Автор книги: Александр Жданов
Жанр:
Историческая проза
сообщить о нарушении
Текущая страница: 3 (всего у книги 6 страниц)
VI
Следующие полгода принесли на фронтах много перемен. И не самых добрых. После сорвавшейся на юго-западе Краковской операции, после наступления в Карпатах, где русские войска хоть и разгромили две австро-венгерские армии, однако достигли этого ценой невероятных усилий, стало ясно: теперь изменится многое.
В марте главнокомандующим фронтом был назначен генерал от инфантерии Андреев, что и в войсках, и в Ставке восприняли с воодушевлением. К лету фронт включал в себя восемь армий, штаб фронта расположился в польском Седлице. Сюда из Барановичей прибыл Верховный главнокомандующий великий князь Николай Николаевич.
Сторонник эффектных, но не всегда эффективных лозунгов и призывов, великий князь был настроен решительно: не отступать ни на шаг! Андрееву же многое виделось иначе. Генерал понимал: после нескольких энергичных ударов германцев, основательно потрепавших наши силы, надо отступать. Отступать, чтобы оставшиеся силы сберечь и восполнить, чтобы перегруппироваться, понимал, что отступать, возможно, придётся очень протяжённым фронтом.
Отступление. Этот нерадостный процесс требует от стратега не меньших, если не больших мужества и умения, нежели при наступлении. Необходимы невероятные усилия, чтобы сохранить взаимосвязь и слаженность действий между отступающими армиями, дивизиями и полками. Нужно немалое мужество, чтобы пройти мимо укоряющих взглядов жителей оставляемых врагу городов и деревень. Наконец в ещё большей мере нужны сила, авторитет и воля, чтобы в этом отходе и отказе от борьбы сохранить боевой дух войск, не дать унынию, а тем паче панике взять верх. Иначе слаженное отступление станет беспорядочным бегством – и армия перестанет существовать.
Андреев отступал. Отступал спокойно, с достоинством. С арьергардными боями войска уходили из Польши, а у крепости Новогеоргиевской остановились. Что вынудило опытного генерала остановиться здесь и начать обороняться? Что подвигло на такой шаг, от которого удерживал генерала его хороший друг генерал Басов? Слова Андреева о том, что он не может взять на себя ответственность бросить крепость, над которой так много работали прежде, вряд ли что объяснят. Возможно, сыграло-таки роль внутреннее неприятие каждым военным человеком отхода, сдачи позиций. А, может, теплилась в душе генерала надежда, мол, остановимся, укрепимся, оттолкнёмся и пойдём наступать. Кто ответит?

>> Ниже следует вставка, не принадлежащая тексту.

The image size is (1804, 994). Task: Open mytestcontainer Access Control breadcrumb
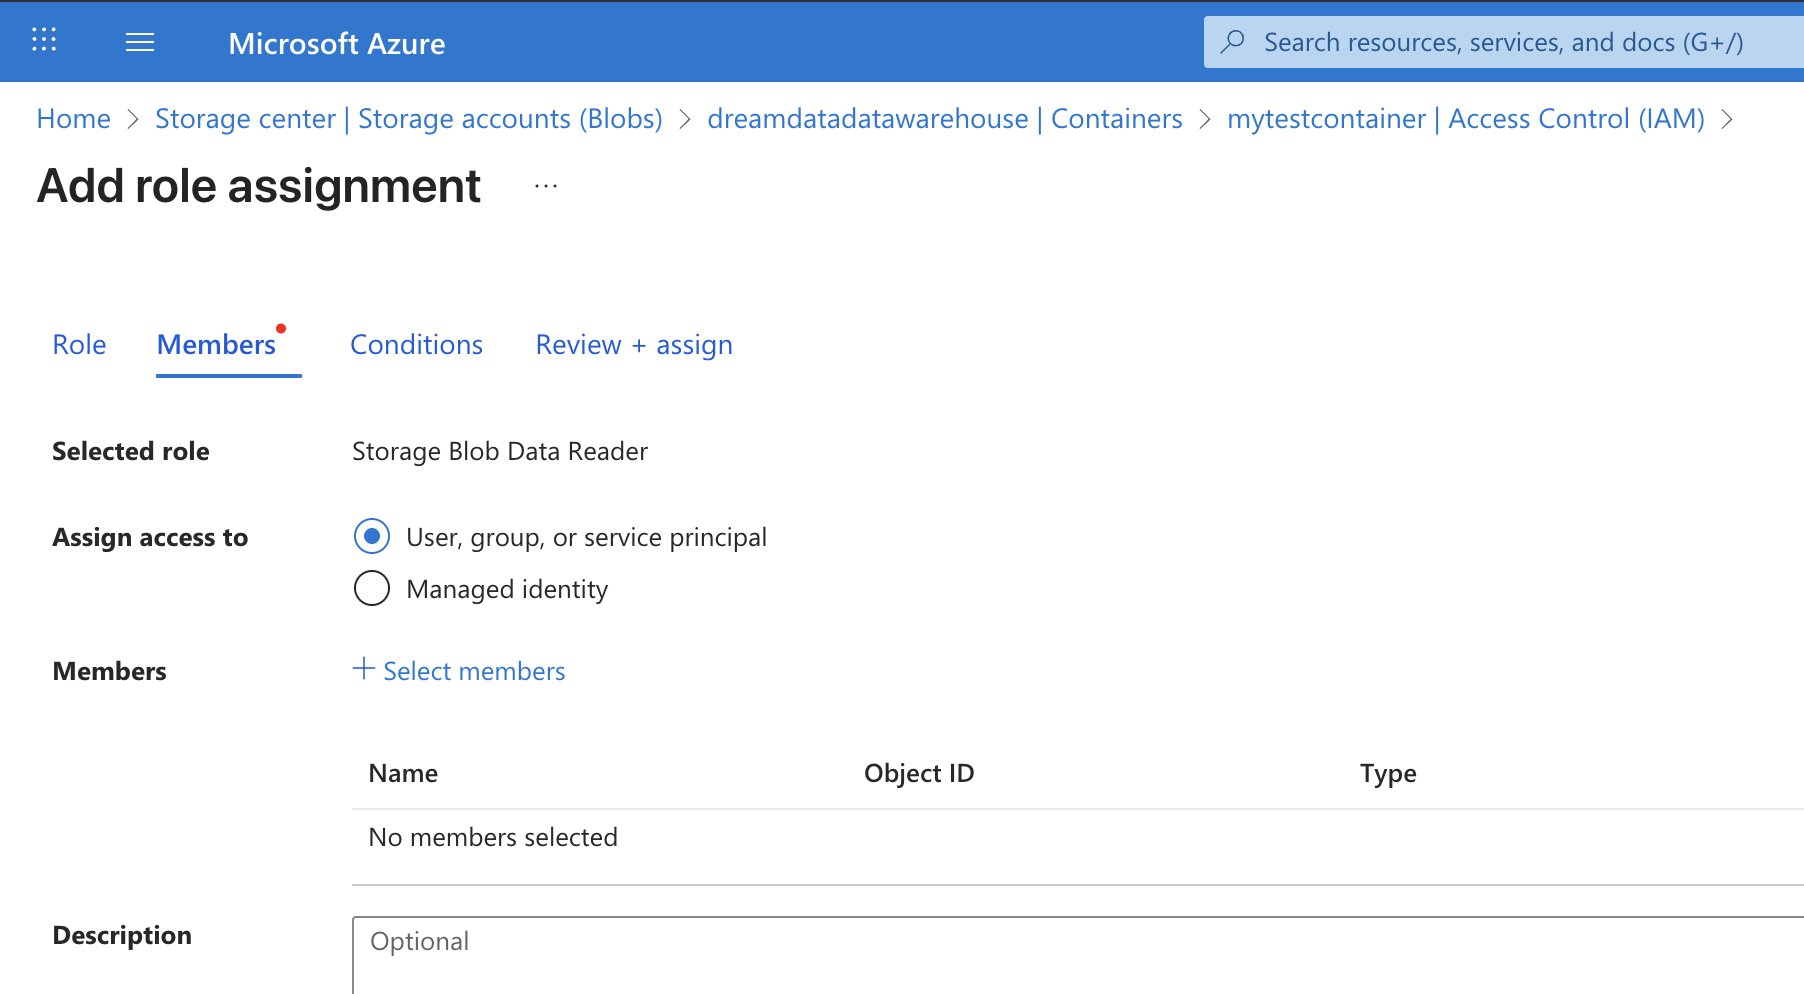(x=1465, y=119)
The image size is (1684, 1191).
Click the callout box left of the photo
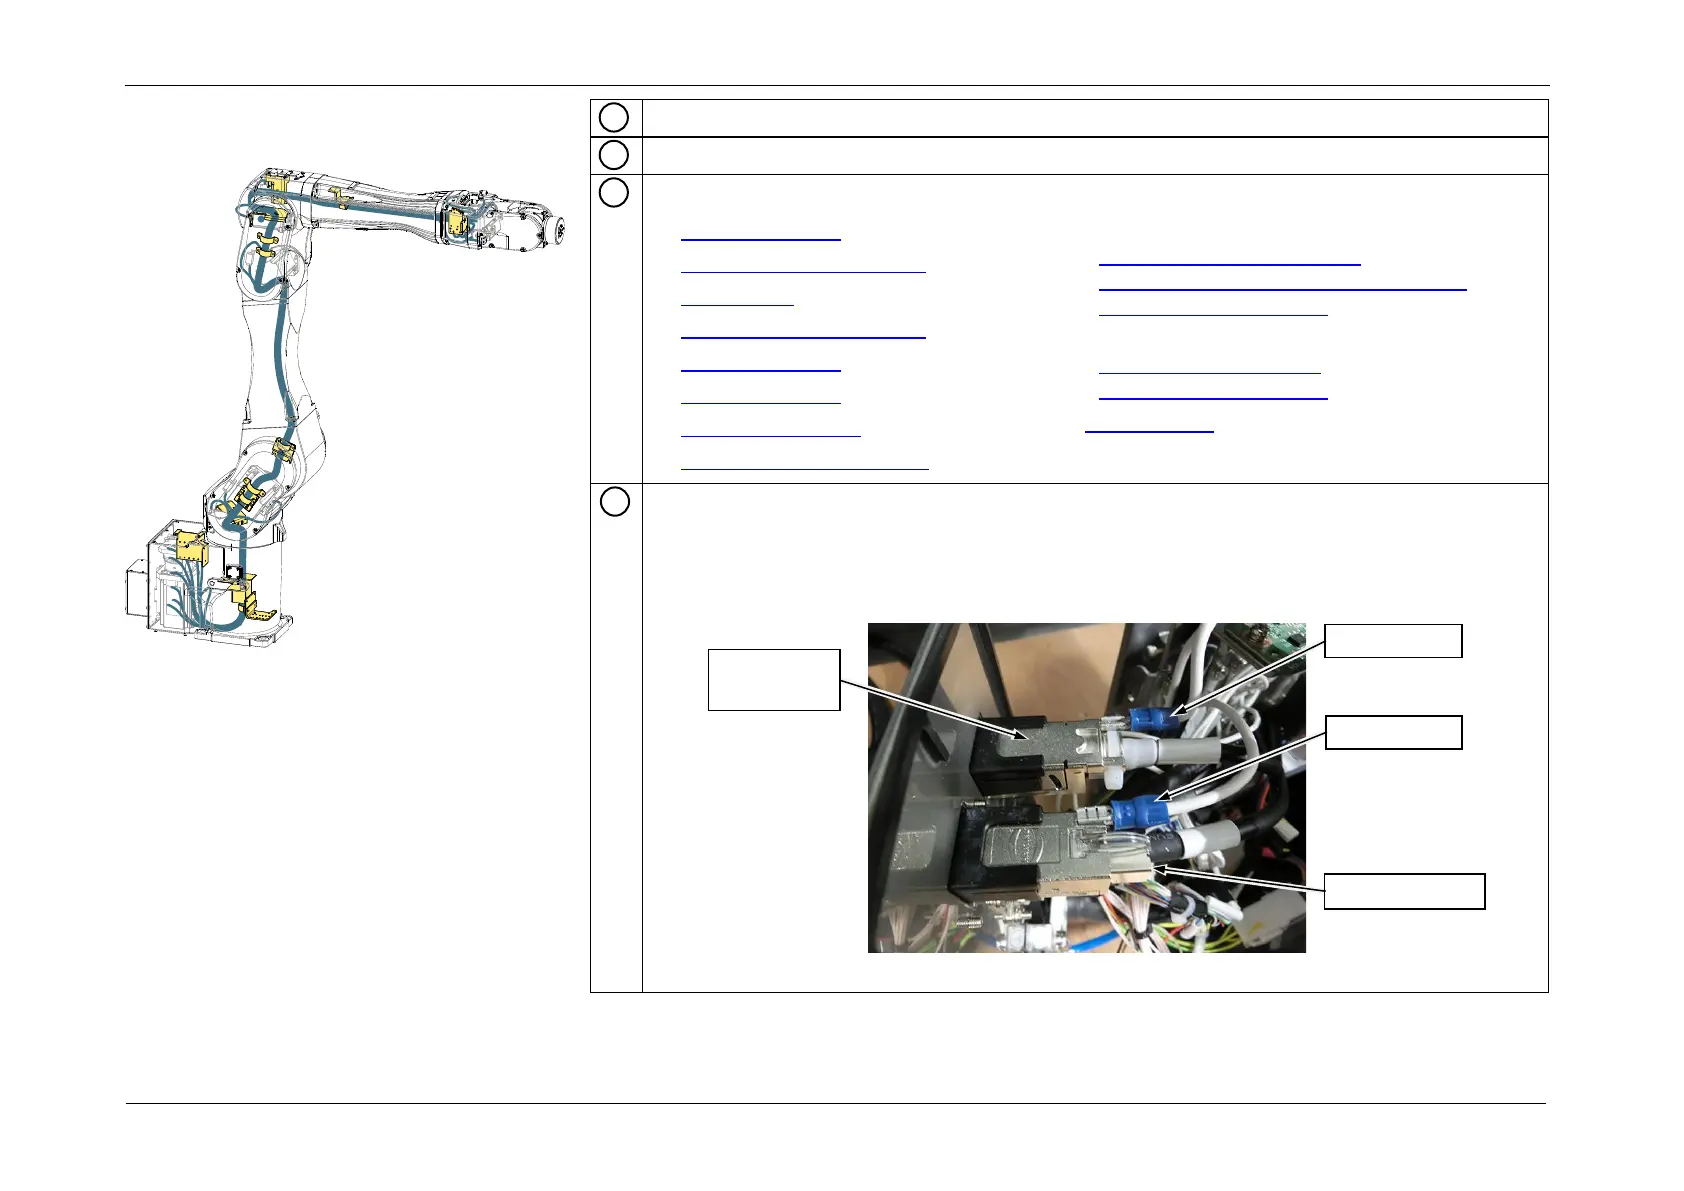[x=773, y=680]
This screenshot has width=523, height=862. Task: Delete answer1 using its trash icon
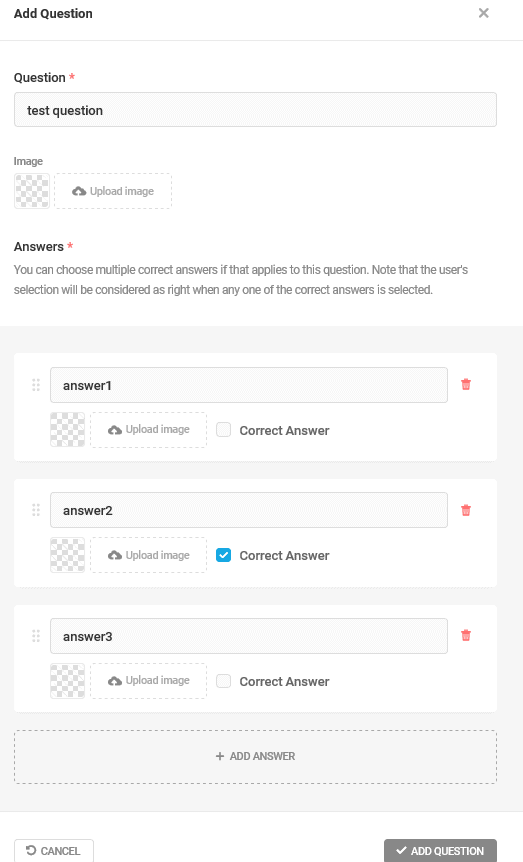(x=466, y=384)
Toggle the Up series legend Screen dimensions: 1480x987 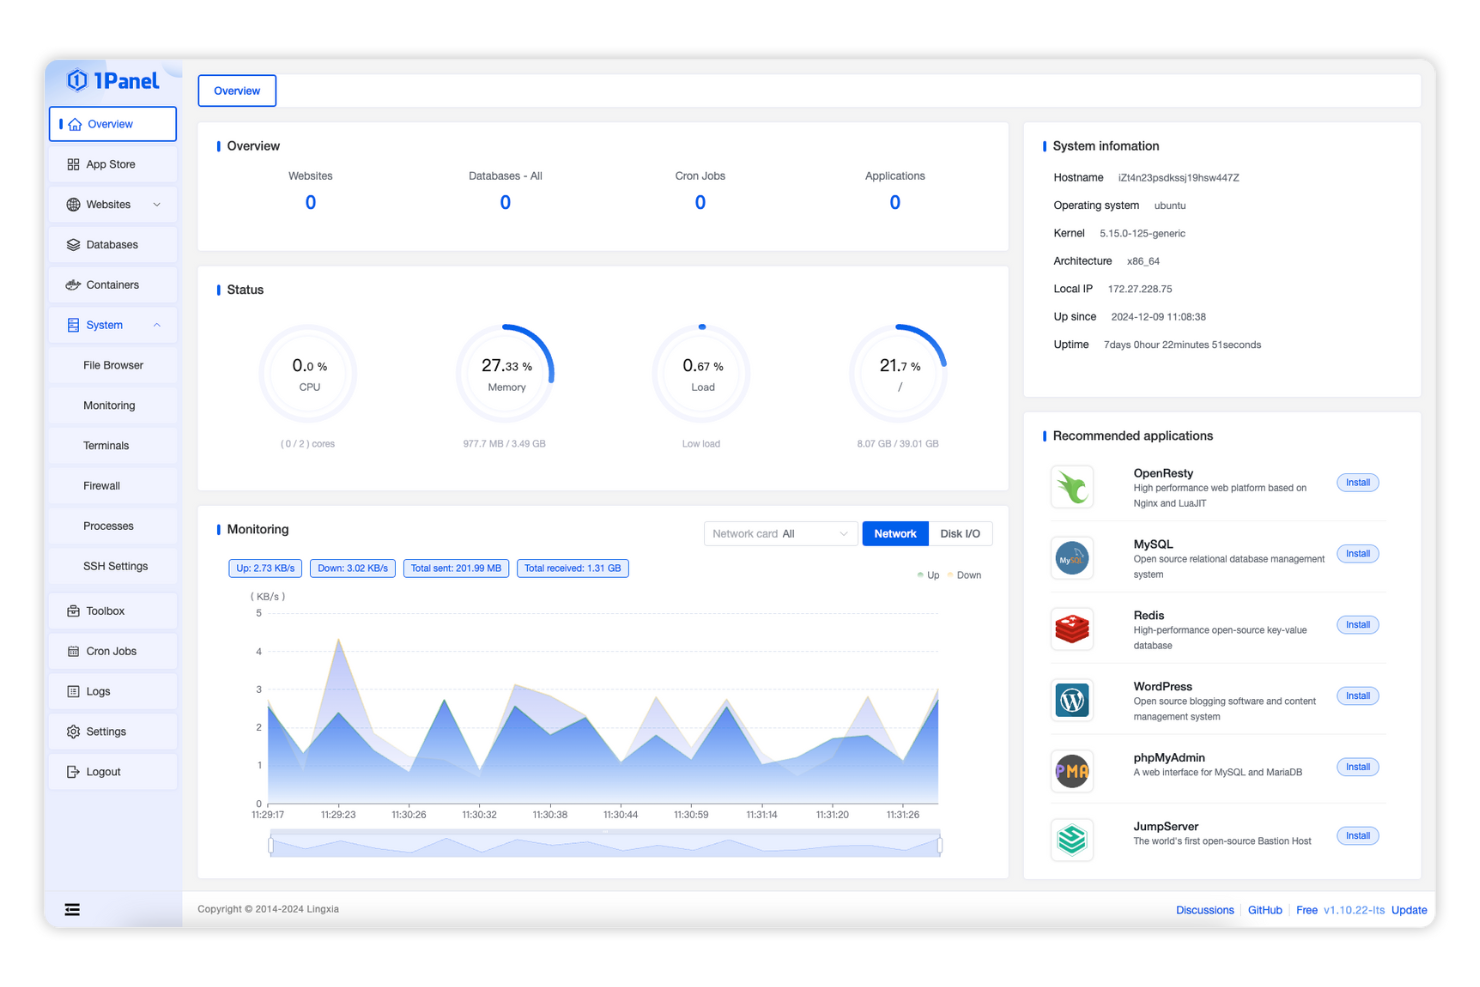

Так или иначе, но в июле началась оборона Новогеоргиевской. Что это были за дни! Такого напора противника войска не видели давно. Оборона длилась недолго: через четыре дня после того, как противник открыл огонь, крепость пала. Потери были огромны.
Генерал Андреев находился в своём кабинете, куда вошёл с докладом начальник штаба. Незадолго до этого генерал почувствовал себя дурно. Случился знакомый ему приступ болезни. Днём его одолевала сонливость, и надо бы прилечь, подремать, да нельзя, и знал генерал, что и ночью отоспаться не получиться: ночью его станет мучить бессонница. Опять начинался зуд, опять генерал почувствовал запах аммиака изо рта, конечности похолодели, появилась одышка. С бледным, желтоватого оттенка одутловатым лицом генерал вышел из-за ширмы. Его обычно пышные, причудливо зачёсанные, «прусские» усы сейчас гляделись обвисшими.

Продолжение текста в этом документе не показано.